I don't think we did anything clever in our Django application's code or its data model. A lot of the changes we were able to make were inherent in having a system that was driven by database tables and being able to add relatively arbitrary things to those tables (with some hacks involved). Where our changes start breaking down is exactly where the limitations of that start appearing, such as multiple cases in templates when we didn't design that into the database.

(Could we have added it later? Perhaps. But I've always been too nervous about database migrations to modify our original database tables, partly because I've never done one with Django. This is a silly fear and in some ways it's holding back the evolution of our web application.)

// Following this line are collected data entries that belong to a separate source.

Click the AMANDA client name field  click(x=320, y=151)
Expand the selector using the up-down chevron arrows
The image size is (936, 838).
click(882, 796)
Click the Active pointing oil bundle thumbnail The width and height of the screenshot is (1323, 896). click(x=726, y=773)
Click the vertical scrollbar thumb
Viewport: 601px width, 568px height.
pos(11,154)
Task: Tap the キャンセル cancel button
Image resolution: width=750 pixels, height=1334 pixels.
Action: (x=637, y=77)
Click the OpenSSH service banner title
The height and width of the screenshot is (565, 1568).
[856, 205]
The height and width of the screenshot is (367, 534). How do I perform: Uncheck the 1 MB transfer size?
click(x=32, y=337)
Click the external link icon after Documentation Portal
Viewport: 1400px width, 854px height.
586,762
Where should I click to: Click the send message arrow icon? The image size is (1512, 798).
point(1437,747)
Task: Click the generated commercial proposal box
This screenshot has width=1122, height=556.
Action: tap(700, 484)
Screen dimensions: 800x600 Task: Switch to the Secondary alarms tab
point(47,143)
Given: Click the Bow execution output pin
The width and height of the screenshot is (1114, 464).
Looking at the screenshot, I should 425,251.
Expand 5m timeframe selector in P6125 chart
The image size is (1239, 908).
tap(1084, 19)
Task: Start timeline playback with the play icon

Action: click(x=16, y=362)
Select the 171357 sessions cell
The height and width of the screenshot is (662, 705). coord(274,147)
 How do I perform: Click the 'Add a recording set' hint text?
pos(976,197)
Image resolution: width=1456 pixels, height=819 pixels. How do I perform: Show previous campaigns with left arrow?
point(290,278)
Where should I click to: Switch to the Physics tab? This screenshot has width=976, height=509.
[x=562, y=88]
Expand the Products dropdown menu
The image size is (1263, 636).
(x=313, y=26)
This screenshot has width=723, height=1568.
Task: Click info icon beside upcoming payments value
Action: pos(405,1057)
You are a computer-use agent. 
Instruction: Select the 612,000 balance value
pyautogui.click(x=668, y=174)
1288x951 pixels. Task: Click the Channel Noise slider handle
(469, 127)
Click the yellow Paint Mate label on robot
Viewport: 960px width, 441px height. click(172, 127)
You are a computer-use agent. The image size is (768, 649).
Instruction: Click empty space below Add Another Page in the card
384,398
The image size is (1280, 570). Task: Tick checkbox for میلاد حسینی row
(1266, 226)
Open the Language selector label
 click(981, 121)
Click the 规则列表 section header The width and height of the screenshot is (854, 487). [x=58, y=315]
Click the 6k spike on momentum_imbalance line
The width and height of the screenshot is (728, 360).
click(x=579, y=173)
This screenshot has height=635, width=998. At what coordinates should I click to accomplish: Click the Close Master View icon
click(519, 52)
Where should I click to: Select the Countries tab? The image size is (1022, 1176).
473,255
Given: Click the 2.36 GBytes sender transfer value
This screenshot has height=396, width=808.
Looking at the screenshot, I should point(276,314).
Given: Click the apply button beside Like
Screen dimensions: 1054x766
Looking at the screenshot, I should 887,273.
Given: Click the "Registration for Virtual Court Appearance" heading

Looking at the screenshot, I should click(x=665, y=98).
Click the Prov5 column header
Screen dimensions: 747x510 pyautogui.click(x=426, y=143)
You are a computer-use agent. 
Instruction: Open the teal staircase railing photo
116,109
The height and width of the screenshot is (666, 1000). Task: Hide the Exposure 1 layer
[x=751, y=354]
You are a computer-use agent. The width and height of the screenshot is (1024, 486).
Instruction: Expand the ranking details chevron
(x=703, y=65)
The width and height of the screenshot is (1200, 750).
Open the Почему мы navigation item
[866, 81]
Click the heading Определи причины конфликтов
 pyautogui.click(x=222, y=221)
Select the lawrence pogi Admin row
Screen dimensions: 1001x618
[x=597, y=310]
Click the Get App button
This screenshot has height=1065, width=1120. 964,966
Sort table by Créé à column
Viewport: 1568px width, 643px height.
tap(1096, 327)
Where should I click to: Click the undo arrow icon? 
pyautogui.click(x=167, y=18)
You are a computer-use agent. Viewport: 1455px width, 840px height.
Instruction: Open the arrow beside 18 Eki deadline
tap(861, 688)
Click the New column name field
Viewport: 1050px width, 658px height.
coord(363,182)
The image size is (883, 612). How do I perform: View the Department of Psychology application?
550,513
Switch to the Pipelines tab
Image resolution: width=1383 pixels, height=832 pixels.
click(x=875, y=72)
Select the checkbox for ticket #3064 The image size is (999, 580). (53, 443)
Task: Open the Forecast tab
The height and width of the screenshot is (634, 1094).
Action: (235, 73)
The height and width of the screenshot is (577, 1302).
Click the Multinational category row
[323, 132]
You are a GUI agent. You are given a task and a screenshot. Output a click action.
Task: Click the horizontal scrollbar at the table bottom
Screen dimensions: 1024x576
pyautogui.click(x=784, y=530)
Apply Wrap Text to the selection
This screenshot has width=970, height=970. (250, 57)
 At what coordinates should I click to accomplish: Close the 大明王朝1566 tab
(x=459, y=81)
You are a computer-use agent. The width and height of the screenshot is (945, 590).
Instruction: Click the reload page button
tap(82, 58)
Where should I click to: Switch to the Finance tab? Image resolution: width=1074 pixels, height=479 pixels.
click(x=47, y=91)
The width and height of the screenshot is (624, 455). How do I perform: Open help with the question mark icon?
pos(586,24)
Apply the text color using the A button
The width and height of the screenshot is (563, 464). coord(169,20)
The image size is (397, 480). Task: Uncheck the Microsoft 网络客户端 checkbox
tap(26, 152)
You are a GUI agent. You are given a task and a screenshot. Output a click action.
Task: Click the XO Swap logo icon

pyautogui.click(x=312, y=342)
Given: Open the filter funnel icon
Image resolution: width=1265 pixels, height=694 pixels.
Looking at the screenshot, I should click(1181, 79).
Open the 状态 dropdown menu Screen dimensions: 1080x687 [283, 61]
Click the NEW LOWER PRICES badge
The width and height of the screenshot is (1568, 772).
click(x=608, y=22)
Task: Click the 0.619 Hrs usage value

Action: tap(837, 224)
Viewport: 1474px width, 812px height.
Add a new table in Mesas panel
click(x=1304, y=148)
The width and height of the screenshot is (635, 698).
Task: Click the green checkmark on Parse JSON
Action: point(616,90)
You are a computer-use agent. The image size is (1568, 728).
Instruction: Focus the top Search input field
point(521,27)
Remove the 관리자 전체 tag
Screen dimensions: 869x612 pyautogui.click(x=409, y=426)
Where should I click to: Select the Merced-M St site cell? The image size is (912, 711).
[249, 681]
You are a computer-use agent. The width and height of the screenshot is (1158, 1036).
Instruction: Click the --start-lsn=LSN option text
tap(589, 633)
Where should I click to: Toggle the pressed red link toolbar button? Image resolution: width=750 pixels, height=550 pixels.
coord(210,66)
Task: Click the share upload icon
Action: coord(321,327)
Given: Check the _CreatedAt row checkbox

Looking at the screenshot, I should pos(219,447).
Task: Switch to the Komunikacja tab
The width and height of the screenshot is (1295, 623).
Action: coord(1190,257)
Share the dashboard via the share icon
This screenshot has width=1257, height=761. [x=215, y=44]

PS: You might think that properly dealing with the co-supervision situation would make the research group situation easy to deal with, by just having new graduate students 'co-sponsored' by the entire research group. It's actually not clear if this is the right answer, because the situations are somewhat different on the Unix side. When you actively work with a supervisor, you normally get added to their Unix group so you can access group-specific things (if there are any), so for co-supervisors you should really get added to the Unix groups for both supervisors. However, it's not clear if people collectively sponsored by a research group should be added to every professor's Unix group in the same way. This implies that the Django application should know the difference between the two cases so that it can signal our Unix account creation process to treat them differently.

Sidebar: Our name hack for account sponsors

When someone goes to our web page to request an account, they have to choose their sponsor from a big <select> list of them. The list is sorted on the sponsor's last name, to make it easier to find. The idea of 'first name' and 'last name' is somewhat tricky (as is their order), and automatically picking them out from a text string is even harder. So we deal with the problem the other way around. Our Django data model has a 'first name' and a 'last name' field, but what they really mean is 'optional first part of the name' and 'last part of the name (that will determine the sort order)'.

As part of this, the synthetic account sponsors generally don't have a 'first name', because we want them to sort in order based on the full description (such as 'MScAC Graduate Student', which sorts in M not G or S).

(Sorting on 'last name' is somewhat arbitrary, but part of it is that we expect people requesting accounts to be more familiar with the last name of their sponsor than the first name.)